A fairly straightforward question. Not a witness. The Witness. The game, Jonathan Blow’s follow-up to Braid, and a game I’d really looked forward to playing ever since I saw the first demos of it. Here’s a trailer for the most recent version, on PS4.
Yeah, that’s my kind of jam right there. Or was it? At first glance – puzzles, a weird island, an almost-real-but-not rendering style – it seemed right up my alley. But was it really? I mean after all, the game’s designer once said he wanted to make games for people who read Gravity’s Rainbow, and I’m exactly that lit-wanker audience.
I’ve recently completed my playthrough, and I think the game is very much up my alley, but not necessarily for its gameplay. I found I enjoyed it a lot based on the ideas that governed its construction. The rules, if you like, that let this thing exist.
A caveat: there will be some spoilers in this post about the game. It’s hard to spoil a game that is essentially narrative free, but there we have it.
The Witness is a puzzle game. It’s a very, very densely-packed puzzle game. There’s something like 650 puzzles in the game, though not all need be completed in order to finish the game. This Wired article articulates some of the fundamental weirdness of the game. It’s almost a disconcerting game to play. I suppose this echoes the beautiful sterility of Myst, a game Blow has dipped his lid to. It’s very beautiful, and very quiet – other than footsteps and some sound-specific puzzles, there’s nothing but vague ambient noises – and completely artificial. Statues dot the landscape, and there’s the air of an incomplete amusement park, with divergent biomes nestling close to each other. There’s a sense of perfection, kind of, and some of the tech at work is glorious: water, in particular, looks grand. Still, something in the setting reminds me of Ferris Bueller’s description of Cameron Frye’s house: like a museum. It’s very beautiful and very cold, and you’re not allowed to touch anything.

Also, turn your head to the left side.
Then, there’s the gameplay. You walk around the island – annoyingly constrained by invisible walls and an inability to jump – and you progress and unlock further parts of the setting using a series of panels. They’re puzzles, masquerading as switches. The puzzles are simple, really. Or, rather, they begin simply – draw a line from a circle to a terminating point – and then ratchet up in difficulty. The game is nonverbal, and though there’s the now-standard voice recordings to collect, you don’t ever really read anything. You infer. You deduct. You build upon what you’ve learned, and you apply this knowledge to complete harder and harder puzzles. Should I pay attention to those shadows? Move to the left a bit? Line that bit up there? Listen? Theres many eureka moments to be had. And it’s incredibly satisfying and incredibly obnoxious at once.

They’re not all this easy.
Eventually, you must turn on lasers which point to a nearby mountain – and climb that mountain and discover it’s puzzles and girders all the way down. Here, though, is where I ran into trouble. At some points – and though I do feel bad about it, I am unrepentant as it enabled me to see what the game offered – I had to use a walkthrough to help complete some types of puzzles. Sometimes it was laziness, but mostly it was that there was a leap I couldn’t make, which is more a reflection of me than on game design. (I have a similar feeling when it comes to algebra and physics: I understand to a point and then it becomes something I can’t understand.)

→ Source excerpt

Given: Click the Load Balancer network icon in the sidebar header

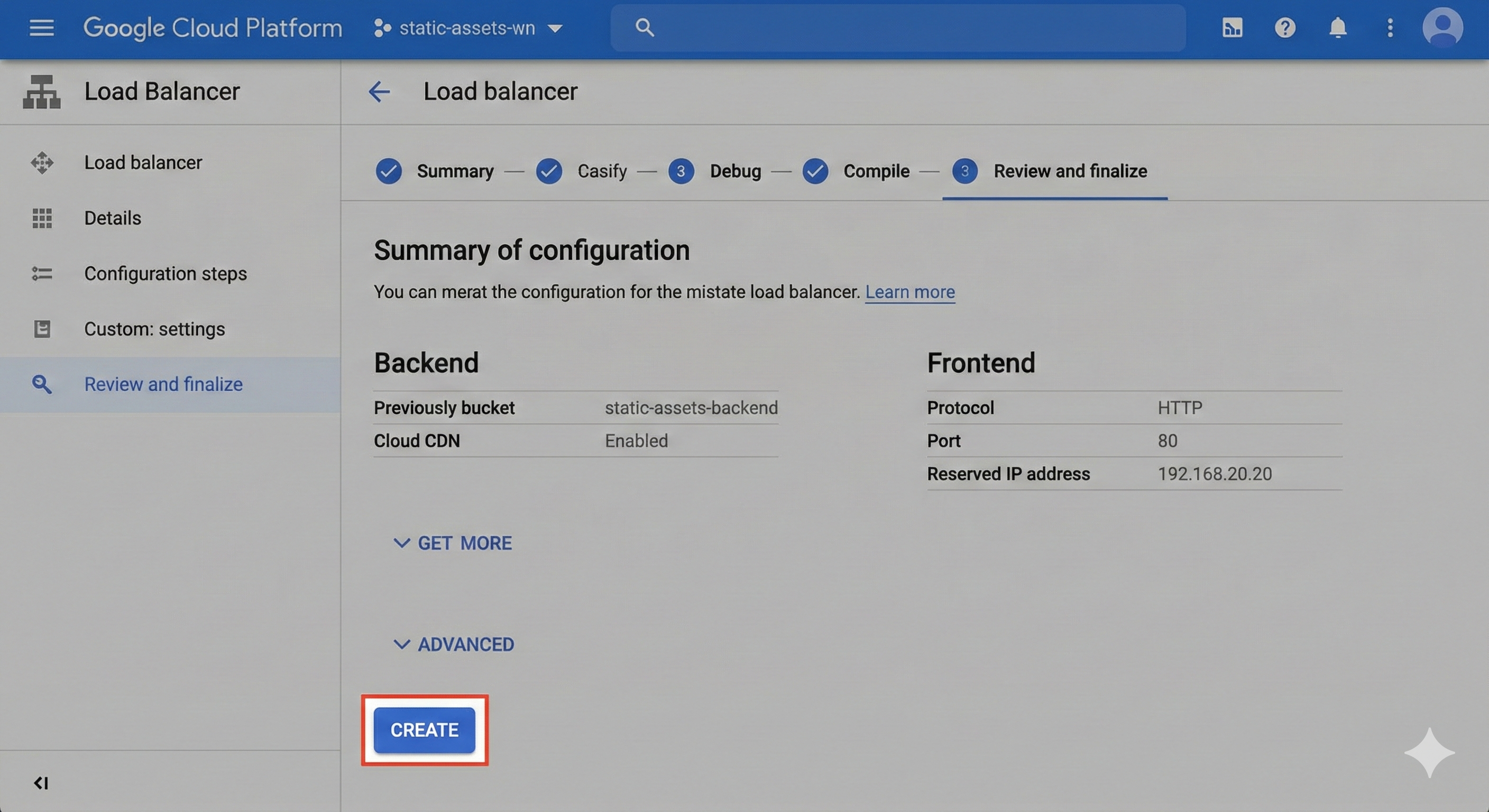Looking at the screenshot, I should (x=42, y=91).
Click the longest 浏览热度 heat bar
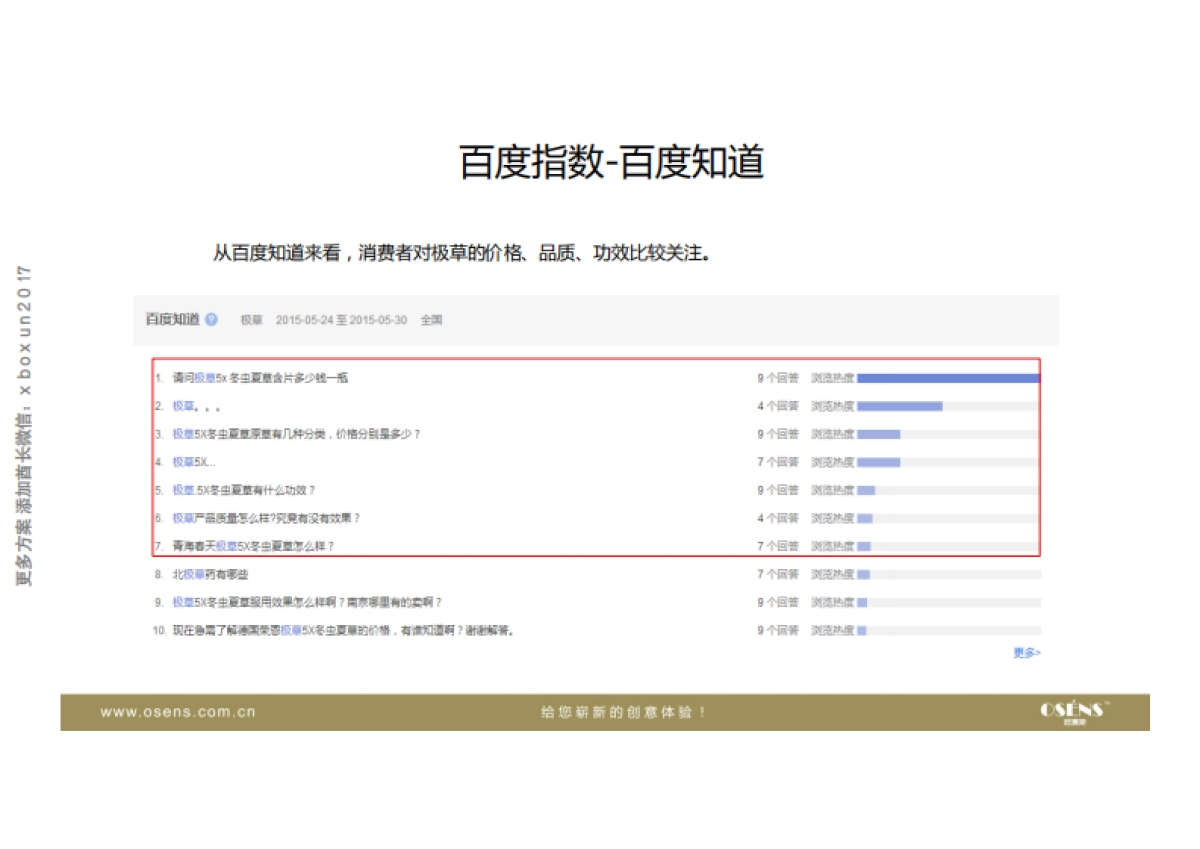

→ Exercise set
a: In the review of The Witness, roughly how many puzzles does the game contain?
b: Please write the next few paragraphs of the review of The Witness, continuing after its last sentence.

→ Results in order
a: Something like 650.

b:
I get that this could defeat the purpose of the game, to teach a player something without words, but it enabled me to see it through to the end.
Though my brain was a bit fried after completing the game – again, with help from walkthroughs, on occasion – I must admit that it would appear the New Game Plus mode (once you’ve ‘won’ the game, Wonka-style, you’re reset in the starting room of the experience, ostensibly to do the same thing again) is the real way to play the game. Because you’ve already learned about how the game works, about how the puzzles are ordered. But in the next game you’re able to look at the real world and find the puzzles that exist outside panels. Rivers and pipes. Cloud formations when viewed just so. You can trace all those lines, and there’s a load of them to find.
Playing the game is kind of like the pattern recognition version of the awareness one sometimes has for 11:11 on a digital clock: wherever you look in real life you’ll find the lines that Blow’s game has trained us to seek out. It’s a disconcerting feeling. But it leaves you feeling quite in the moment – more attuned to things you mightn’t have noticed before. Aware of synchronicity in a way I, at least, normally am not.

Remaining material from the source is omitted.